Reviewed by Craig Sisterson
There’s a body crushed under a load of pipes on a San Francisco construction site, and medical examiner Dr Jessie Teska is on call. So it’s her job to figure out who it is—and her headache when the autopsy reveals that the death is a homicide staged as an accident.
Jessie is hot on the murderer’s trail, then an earthquake sends her and her whole city reeling. When the dust clears, her case has fallen apart and an innocent man is being framed. Jessie knows she’s the only one who can prove it, and she races to piece together the truth—before it gets buried and brings her down in the rubble.
After falling in love with mysteries thanks to the Hardy Boys, Sherlock Holmes, and Agaton Sax, one of my first tastes of darker, modern crime writing was when I devoured the early books of Patricia Cornwell when I was at high school. I tore through novels like POSTMORTEM, CRUEL AND UNUSUAL, and FROM POTTERS FIELD. With her main character Dr Kay Scarpetta, Cornwell brought a new forensics focus to crime fiction which has only grown in the three decades since her debut, both in books and on television (eg CSI and all that followed).
So I was curious about this new novel, the second in a series about a Deputy Chief Medical Examiner in San Francisco that's written by an American husband-and-wife team who emigrated to New Zealand during the pandemic. Interestingly, while Cornwell was able to bring a sense of authenticity to her Scarpetta novels because she'd worked in a Medical Examiner's office as a computer analyst, in this case the fiction is even closer to the truth as Judy Melinek is herself a forensic pathologist.

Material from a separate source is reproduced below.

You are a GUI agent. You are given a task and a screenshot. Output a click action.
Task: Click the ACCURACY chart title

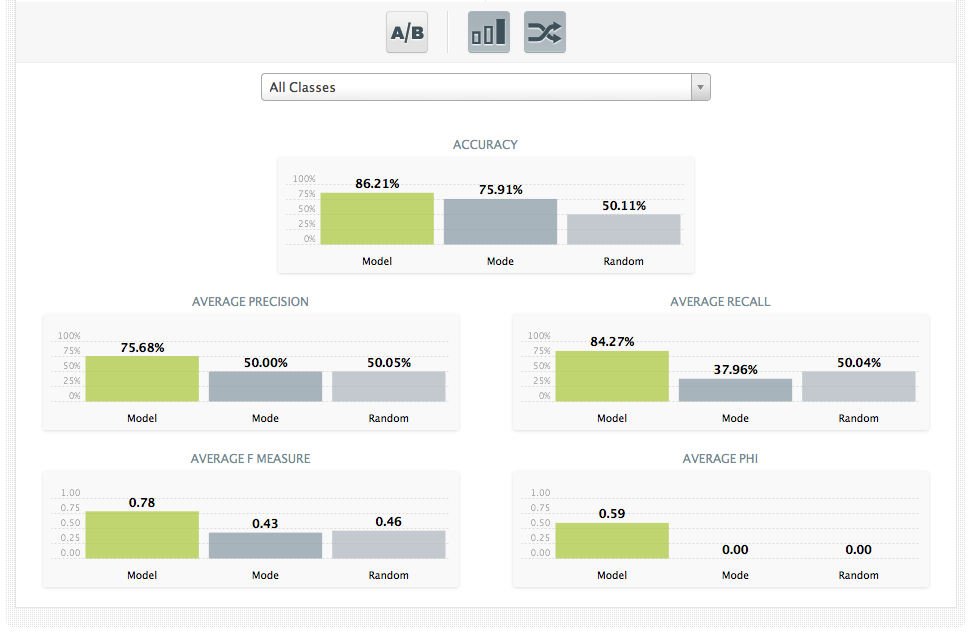click(485, 145)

Unsurprisingly, Melinek and Mitchell do a great job immersing readers into some of the realities of forensic pathology and life in the Medical Examiner's office, including plenty of details readers may not have considered. In AFTERSHOCK, Dr Jessie Teska is dragged from her bed to attend a death on a building site. Many there seem more concerned about getting the body cleared and work back underway, but Teska soon suspects foul play rather than an unfortunate workplace accident. The victim is a famed architect whose professional and personal run-ins provide a decent pool of suspects.
Who didn't want him dead?
The case gets even more complicated when a deadly earthquake strikes the Bay Area, threatening to overwhelm Teska and her colleagues at the Medical Examiner's office. With the bodies piling up and the cops focused on a suspect Teska believes is being scapegoated or set up, she must put herself at further risk to find the real killer. Meanwhile her relationship is showing its own cracks.
Overall, I enjoyed AFTERSHOCK. It's a story that flows well, and Melinek and Mitchell give readers an eye-opening insight into the realities of working in the ME's office (though it seems Teska steps outside the remit of her job with her investigations). Teska is an interesting character: I hadn't yet read the first in the series, FIRST CUT, but it was easy enough to pick up some backstory in this novel.
The more you learn, the more interesting she becomes. At times I wasn't sure how I felt about Teska (not that that matters too much - crime protagonists don't have to be likable, just interesting or engaging). She's the kind of heroine that may divide readers: she's young, headstrong, and hands-on, and some of her choices make you roll your eyes. She's driven to go beyond, to do more, in a search for justice. Yet sometimes it kinds seems like she's holding others' to higher standards than herself, and is a bit contradictory. Of course, that's all part of being messily human too, so can be fine anyway (as long as it's not just author manipulation to make something fit or work for sstory purposes).
Regardless, Teska is definitely a fascinating character, and one that by the end of the book I was keen to spend more time with. I'll definitely go back and read the first in the series, and look forward to the next. The full cast that includes some rather memorable friends, colleagues, and others adds further layers of colour and interest to a pacy, intriguing read that plays in the same waters as Patricia Cornwell while being distinctly it's own thing. AFTERSHOCK is a good read worth checking out.
Craig Sisterson is a lapsed Kiwi lawyer who now lives in London and writes for magazines and newspapers in several countries. He’s interviewed hundreds of crime writers and talked about the genre on national radio, top podcasts, and onstage at festivals on three continents. Craig's been a judge of the Ned Kelly Awards, McIlvanney Prize, is founder of the Ngaio Marsh Awards and co-founder of Rotorua Noir. His book SOUTHERN CROSS CRIME, was published in 2020.